Electrical and Dielectric Properties of Biocomposite-based Vinyl Resin Emulsion Reinforced with Green Microcrystalline Cellulose

In this work, we investigated the electrical and dielectric properties of a new biocomposite-based vinyl resin emulsion reinforced with microparticles of green microcrystalline cellulose. We measured the electrical response of each sample by assessing AC electrical conductivity in the temperature range of 260–340 K and in the frequency range of 100 Hz–1 MHz. The electrical conductivity dispersion is well described by Jonscher’s power law. Accordingly, the associated mechanism conductivity is due to the correlated barrier-hopping conduction mechanism. Dielectric properties were performed using the electric modulus formalism and analyzed according to the Havriliak-Negami model. For the neat vinyl resin emulsion, the observed relaxation process is attributed to the α-relaxation.
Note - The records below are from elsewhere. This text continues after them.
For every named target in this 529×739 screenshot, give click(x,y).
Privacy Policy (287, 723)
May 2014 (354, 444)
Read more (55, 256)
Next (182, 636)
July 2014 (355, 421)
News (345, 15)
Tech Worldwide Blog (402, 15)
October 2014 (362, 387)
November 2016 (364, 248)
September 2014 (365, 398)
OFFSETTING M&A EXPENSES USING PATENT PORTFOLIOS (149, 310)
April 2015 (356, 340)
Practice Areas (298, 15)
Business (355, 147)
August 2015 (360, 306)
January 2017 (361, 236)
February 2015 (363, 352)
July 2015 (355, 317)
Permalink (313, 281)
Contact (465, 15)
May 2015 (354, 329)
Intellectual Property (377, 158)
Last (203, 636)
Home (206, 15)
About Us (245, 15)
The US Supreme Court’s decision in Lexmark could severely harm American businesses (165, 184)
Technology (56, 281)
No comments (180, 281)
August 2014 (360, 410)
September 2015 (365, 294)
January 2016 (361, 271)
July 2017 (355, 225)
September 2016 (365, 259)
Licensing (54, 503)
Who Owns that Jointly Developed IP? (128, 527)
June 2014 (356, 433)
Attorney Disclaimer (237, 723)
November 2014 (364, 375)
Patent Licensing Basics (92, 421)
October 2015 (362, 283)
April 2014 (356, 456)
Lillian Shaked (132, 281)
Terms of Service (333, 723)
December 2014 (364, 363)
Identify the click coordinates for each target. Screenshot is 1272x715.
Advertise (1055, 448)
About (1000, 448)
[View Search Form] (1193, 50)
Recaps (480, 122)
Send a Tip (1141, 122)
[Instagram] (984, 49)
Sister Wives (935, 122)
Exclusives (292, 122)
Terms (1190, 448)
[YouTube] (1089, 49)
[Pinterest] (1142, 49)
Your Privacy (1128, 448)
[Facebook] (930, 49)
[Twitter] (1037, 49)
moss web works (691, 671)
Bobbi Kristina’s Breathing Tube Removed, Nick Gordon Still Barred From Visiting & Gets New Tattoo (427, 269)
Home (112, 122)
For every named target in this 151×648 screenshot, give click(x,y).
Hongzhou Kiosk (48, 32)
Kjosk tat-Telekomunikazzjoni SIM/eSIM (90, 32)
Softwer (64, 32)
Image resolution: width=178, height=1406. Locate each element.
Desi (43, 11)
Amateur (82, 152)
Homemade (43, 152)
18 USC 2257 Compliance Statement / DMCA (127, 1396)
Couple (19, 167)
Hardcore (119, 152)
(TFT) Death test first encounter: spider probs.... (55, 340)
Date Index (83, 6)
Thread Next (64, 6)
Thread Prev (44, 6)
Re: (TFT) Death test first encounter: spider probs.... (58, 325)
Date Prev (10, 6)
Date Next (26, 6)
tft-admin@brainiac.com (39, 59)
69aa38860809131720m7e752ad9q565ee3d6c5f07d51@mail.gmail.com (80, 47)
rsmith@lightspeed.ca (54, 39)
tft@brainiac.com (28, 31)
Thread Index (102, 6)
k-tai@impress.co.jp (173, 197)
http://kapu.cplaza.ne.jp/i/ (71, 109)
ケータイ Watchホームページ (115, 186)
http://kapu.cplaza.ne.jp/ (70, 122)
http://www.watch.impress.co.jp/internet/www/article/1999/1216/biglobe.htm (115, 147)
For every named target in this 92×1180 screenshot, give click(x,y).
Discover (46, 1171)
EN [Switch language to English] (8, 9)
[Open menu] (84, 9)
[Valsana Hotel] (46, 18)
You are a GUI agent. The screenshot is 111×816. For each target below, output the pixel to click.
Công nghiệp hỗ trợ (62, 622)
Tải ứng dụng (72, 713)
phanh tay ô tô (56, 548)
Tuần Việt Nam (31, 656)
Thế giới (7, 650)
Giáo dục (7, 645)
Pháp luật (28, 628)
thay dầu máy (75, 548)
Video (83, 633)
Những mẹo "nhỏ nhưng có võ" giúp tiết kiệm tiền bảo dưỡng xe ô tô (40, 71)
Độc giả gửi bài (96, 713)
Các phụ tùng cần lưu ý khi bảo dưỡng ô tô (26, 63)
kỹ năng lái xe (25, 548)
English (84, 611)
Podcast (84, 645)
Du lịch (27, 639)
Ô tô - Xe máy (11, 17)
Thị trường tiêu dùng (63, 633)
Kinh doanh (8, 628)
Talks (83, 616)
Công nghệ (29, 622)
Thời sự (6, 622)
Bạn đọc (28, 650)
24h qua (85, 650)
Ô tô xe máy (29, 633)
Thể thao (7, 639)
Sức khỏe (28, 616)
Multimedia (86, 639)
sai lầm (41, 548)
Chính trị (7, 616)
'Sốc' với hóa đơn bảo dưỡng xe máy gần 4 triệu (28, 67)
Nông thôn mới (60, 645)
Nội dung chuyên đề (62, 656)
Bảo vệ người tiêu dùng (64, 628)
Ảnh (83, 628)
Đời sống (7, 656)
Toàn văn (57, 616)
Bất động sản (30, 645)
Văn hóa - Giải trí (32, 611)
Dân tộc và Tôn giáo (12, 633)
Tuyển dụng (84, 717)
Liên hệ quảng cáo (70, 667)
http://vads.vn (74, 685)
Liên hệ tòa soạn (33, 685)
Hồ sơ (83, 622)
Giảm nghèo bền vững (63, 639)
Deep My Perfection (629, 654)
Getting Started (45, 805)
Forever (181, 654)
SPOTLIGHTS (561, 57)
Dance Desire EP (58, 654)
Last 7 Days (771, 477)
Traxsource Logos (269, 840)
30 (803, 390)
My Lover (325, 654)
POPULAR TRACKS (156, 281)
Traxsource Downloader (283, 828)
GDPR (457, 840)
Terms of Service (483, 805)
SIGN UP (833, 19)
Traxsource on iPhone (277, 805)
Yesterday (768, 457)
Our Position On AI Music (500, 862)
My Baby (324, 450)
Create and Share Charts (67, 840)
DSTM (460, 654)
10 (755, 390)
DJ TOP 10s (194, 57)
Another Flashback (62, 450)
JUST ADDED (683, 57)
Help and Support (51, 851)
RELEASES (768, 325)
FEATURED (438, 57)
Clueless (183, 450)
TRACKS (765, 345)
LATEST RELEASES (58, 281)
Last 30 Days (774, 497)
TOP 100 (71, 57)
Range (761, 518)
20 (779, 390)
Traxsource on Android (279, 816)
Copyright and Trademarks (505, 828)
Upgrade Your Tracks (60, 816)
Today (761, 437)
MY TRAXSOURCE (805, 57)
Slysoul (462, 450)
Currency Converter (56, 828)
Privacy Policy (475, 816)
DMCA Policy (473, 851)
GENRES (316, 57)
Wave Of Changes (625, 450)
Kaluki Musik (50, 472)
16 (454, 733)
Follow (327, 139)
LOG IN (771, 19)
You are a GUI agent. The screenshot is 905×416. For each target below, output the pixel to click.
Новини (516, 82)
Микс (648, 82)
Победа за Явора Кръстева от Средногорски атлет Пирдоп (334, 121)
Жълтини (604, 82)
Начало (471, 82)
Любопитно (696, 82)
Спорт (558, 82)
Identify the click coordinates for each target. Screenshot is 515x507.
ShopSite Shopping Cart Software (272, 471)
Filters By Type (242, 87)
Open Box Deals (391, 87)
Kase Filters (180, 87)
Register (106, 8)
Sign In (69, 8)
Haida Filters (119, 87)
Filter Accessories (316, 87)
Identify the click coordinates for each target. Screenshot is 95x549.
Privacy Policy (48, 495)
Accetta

When the fillers are added to the vinyl resin emulsion, a water dipolar polarization is identified for temperatures below the glass transition temperature and a superposition of α-relaxation and an interfacial polarization, known as Maxwell–Wagner-Sillars, for temperatures above the glass transition point. The activation energies of these are determined according to the Arrhenius law. Dielectric analysis allowed for probing the reinforcement/matrix adhesion, which can control the electrical conductivity performance of the composite materials.